### Text block
There’s plenty of journalism that would be covered by those categories – stories about missing children; corporate fraud; abuses in the provision of human services, such as health and education; political and/or administrative mismanagement; corruption; and domestic violence – in fact, all the important stories and a large proportion of the content of the daily media.
The Commonwealth Ombudsman recently revealed that a journalist’s data had been illegally obtained in Western Australia and in the ACT it emerged that between March 11 and October 2015 the ACT police unlawfully accessed citizens’ metadata 3,365 times.
Citizen journalists, casual commentators and human rights organisations are not afforded the screen of these faux-warrants.
Once issued, warrants remain secret and disclosing their existence is a crime punishable with two years’ jail. Applications can be heard by a range of officials, depending on the situation: federal magistrates, administrative appeals tribunal members, even the attorney general himself. The relevant authority must be satisfied the warrant is in the “public interest”.
Recently, it was revealed that 78% of interception warrants under other provisions in the TIA Act were signed off, not by judges, but by members of the AAT, the most rampantly stacked federal quasi-judicial body.

### Supplied entries
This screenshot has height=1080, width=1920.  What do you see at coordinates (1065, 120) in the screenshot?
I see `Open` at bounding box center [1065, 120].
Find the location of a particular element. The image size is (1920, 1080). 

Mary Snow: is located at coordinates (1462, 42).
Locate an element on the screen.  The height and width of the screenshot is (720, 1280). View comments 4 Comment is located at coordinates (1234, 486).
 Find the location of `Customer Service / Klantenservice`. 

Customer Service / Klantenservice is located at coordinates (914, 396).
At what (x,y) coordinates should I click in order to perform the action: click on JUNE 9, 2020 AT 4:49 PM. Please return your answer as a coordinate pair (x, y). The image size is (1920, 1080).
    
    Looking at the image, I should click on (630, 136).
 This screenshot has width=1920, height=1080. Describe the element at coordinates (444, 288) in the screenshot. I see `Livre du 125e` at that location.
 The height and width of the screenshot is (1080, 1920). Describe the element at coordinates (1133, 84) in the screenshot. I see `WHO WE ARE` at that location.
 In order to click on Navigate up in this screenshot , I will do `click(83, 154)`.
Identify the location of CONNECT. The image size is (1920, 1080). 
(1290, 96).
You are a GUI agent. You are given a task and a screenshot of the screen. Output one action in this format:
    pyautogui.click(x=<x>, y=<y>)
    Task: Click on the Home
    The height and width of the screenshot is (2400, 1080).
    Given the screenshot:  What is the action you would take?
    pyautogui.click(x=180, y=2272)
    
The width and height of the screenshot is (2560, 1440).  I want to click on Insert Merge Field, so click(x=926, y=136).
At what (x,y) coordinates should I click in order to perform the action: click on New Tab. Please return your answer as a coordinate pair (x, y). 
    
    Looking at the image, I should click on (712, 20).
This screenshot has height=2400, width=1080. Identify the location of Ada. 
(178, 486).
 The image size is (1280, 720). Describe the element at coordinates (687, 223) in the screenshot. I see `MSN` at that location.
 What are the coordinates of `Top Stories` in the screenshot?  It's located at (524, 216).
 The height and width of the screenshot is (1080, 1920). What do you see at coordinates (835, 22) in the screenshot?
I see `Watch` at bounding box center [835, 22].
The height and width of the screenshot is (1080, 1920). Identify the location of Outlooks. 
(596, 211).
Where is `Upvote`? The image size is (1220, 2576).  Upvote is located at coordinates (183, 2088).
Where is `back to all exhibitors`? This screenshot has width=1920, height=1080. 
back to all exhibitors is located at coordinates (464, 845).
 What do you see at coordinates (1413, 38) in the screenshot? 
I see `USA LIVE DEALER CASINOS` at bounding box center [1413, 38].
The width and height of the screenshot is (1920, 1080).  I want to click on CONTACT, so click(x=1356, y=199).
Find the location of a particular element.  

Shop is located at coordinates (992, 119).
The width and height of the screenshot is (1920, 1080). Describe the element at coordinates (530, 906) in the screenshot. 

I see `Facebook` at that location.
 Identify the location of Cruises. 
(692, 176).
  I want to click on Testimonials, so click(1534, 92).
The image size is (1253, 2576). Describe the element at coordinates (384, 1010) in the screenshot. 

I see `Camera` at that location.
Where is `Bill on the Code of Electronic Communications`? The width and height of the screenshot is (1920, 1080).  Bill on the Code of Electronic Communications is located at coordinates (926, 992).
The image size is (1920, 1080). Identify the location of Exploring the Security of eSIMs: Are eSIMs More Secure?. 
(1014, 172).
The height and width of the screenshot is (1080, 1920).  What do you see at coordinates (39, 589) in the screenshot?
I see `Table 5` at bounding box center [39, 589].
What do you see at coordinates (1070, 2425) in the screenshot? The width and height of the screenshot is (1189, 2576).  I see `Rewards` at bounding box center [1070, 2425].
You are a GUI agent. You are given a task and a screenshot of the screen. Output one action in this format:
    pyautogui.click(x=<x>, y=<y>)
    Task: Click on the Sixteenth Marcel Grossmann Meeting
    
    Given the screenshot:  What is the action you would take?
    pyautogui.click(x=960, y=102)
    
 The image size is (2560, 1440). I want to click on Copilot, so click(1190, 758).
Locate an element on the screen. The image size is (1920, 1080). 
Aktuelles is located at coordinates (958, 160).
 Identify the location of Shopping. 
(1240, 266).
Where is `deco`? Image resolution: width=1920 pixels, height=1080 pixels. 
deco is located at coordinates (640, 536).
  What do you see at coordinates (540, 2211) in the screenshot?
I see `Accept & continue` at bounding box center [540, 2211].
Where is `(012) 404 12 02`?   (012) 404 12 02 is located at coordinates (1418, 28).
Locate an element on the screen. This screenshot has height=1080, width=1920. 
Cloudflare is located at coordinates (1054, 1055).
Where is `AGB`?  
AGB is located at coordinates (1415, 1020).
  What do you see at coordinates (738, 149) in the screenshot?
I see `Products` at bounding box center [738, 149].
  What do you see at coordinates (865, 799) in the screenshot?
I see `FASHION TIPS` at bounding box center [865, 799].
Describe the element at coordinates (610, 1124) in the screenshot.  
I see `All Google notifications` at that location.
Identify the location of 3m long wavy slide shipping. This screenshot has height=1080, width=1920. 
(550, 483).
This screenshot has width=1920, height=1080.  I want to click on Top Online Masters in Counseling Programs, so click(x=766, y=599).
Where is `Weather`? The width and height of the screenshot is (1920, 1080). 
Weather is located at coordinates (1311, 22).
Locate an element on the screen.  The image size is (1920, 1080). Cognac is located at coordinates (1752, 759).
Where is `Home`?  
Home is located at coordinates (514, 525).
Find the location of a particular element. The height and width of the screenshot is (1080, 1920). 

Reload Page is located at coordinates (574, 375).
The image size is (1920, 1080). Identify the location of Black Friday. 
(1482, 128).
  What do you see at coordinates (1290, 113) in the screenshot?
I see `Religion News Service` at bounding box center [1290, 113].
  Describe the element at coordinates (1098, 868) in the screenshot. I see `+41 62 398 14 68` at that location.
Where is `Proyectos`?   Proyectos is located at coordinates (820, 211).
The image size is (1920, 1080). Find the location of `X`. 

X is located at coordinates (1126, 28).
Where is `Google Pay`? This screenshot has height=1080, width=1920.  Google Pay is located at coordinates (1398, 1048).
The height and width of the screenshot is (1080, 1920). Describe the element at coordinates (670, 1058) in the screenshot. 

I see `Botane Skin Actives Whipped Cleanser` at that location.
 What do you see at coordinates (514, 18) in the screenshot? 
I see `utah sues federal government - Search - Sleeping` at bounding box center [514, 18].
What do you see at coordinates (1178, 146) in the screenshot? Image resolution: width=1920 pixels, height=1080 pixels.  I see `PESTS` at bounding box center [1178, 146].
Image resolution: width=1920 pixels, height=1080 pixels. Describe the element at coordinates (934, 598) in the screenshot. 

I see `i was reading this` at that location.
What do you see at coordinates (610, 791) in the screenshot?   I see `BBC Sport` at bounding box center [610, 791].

### Set problem
Revise the text on journalists and metadata warrants, starting with "There’s plenty of" and going on through "metadata 3,365 times.", so that "corruption" becomes "bribery". You can set the records aside; nothing here depends on them.

### The answer
There’s plenty of journalism that would be covered by those categories – stories about missing children; corporate fraud; abuses in the provision of human services, such as health and education; political and/or administrative mismanagement; bribery; and domestic violence – in fact, all the important stories and a large proportion of the content of the daily media.
The Commonwealth Ombudsman recently revealed that a journalist’s data had been illegally obtained in Western Australia and in the ACT it emerged that between March 11 and October 2015 the ACT police unlawfully accessed citizens’ metadata 3,365 times.